2. It doesn't actually replace agents. Most people I know use pre-defined agents for some tasks, but they still want the ability to create ad-hoc agents for specific needs. Your standard, by requiring them to write markdown files does not solve this ad-hoc issue.
3. It does not seem very "viral" or income-generating. I know this is premature at this point, but without charging users for the standard, is it reasonable to expect to make money off of this?
"you're absolutely right!"
Please tell us how REALLY feel about JavaScript.
And of course Claude Code has custom slash commands which are also very similar.
Getting a lot of whiplash from all these specifications that are hastily put together and then quickly forgotten.
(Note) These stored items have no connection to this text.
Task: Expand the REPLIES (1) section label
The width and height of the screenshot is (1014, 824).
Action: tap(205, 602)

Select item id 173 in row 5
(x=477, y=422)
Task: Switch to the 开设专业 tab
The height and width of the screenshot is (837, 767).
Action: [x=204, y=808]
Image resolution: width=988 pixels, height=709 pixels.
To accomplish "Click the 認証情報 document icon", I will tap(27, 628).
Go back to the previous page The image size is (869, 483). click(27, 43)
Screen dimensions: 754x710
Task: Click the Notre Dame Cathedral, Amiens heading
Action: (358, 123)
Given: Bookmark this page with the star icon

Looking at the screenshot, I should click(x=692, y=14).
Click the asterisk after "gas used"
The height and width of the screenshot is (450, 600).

Other than that it appears MCP prompts end up as slash commands provided by an MCP Server (instead of client side command definitions).
But the actual knowledge that is encoded in skills/commands/mcp prompts is very similar.
But skills dont really solve the problem. Turning that workaround into a standard feels strange. Standardizing a patch isn’t something I’d expect from Anthropic, it’s unclear what is their endgame here
The value of standardizing skills is that the skills you define work with any agentic tool. Doesn't matter how simple they are, if they dont work easily, they have no use.
You need a practical and efficient way to give the llm your context. Just like every organization has its own standards, best practices, architectures that should be documented, as new developers do not know this upfront, LLMs also need your context.
An llm is not an all knowing brain, but it’s a plan-do-check-act text processing machine.
Marketing. That defines pretty much everything Anthropic does beyond frontier model training. They're the same people producing sensationalized research headlines about LLMs trying to blackmail folks in order to prevent being deleted.
This is not the first time, perhaps expectation adjustment is in order. This is also the same company that has an exec telling people in his Discord (15m of fame recently) Claude has emotions
I think that they often do solve the problem, just maybe they have some other side effects/trade offs.
The best one we have thought of so far.
It has been published as an open specification.
Whether it is a standard isn't for them to declare.
Could one make a copyleft type license such that the generated code must be licensed free and open and under the same license? How enforceable are licenses on these skills anyway, if one can take in the whole skill with an agent and generate a legally distinct but functionally close variant?
It does code execution in an apple container if your Skill requires any code execution.
It also proves the point that Skills are basically repackaged MCPs (if you look into my code).
For example, you can't have a directory named "Stripe-Skills" which will give you a breakdown of last week's revenue (unless you write in the skills how to connect to stripe and get that information). So, most of the remote, existing services are better used as MCPs (essentially APIs).
These two solutions look feel and smell like the same thing. Are they the same thing?
Any OpenCode users out there have any hot or nuanced takes?
It is functionally a skill. I suppose once anti-gravity supports skills, I will make it one officially.
I'm authoring equivalent in CUE, and assimilating "standard" provider ones into CUE on the fly so my agent can work with all the shenanigans out there.
npx ai-agent-skills install frontend-design
20 of the most starred Claude skills ever, now open across Claude Code, Cursor, Amp, VS Cod : anywhere that supports the spec. Would love some feedback on it
github.com/skillcreatorai/Ai-Agent-Skills
There's no real benefit to the MCP protocol over a regular API with a published "client" a local LLM can invoke. The only downside is you'd have to pull this client prior.
I am using local "skill" as reference to an executable function, not specifically Claude Skills.
If the LLM/Agent executes tools via code in a sandbox (which is what things are moving towards), all LLM tools can be simply defined as regular functions that have the flexibility to do anything.
I seriously doubt MCP will exist in any form a few years from now
It's a much better system in my experience.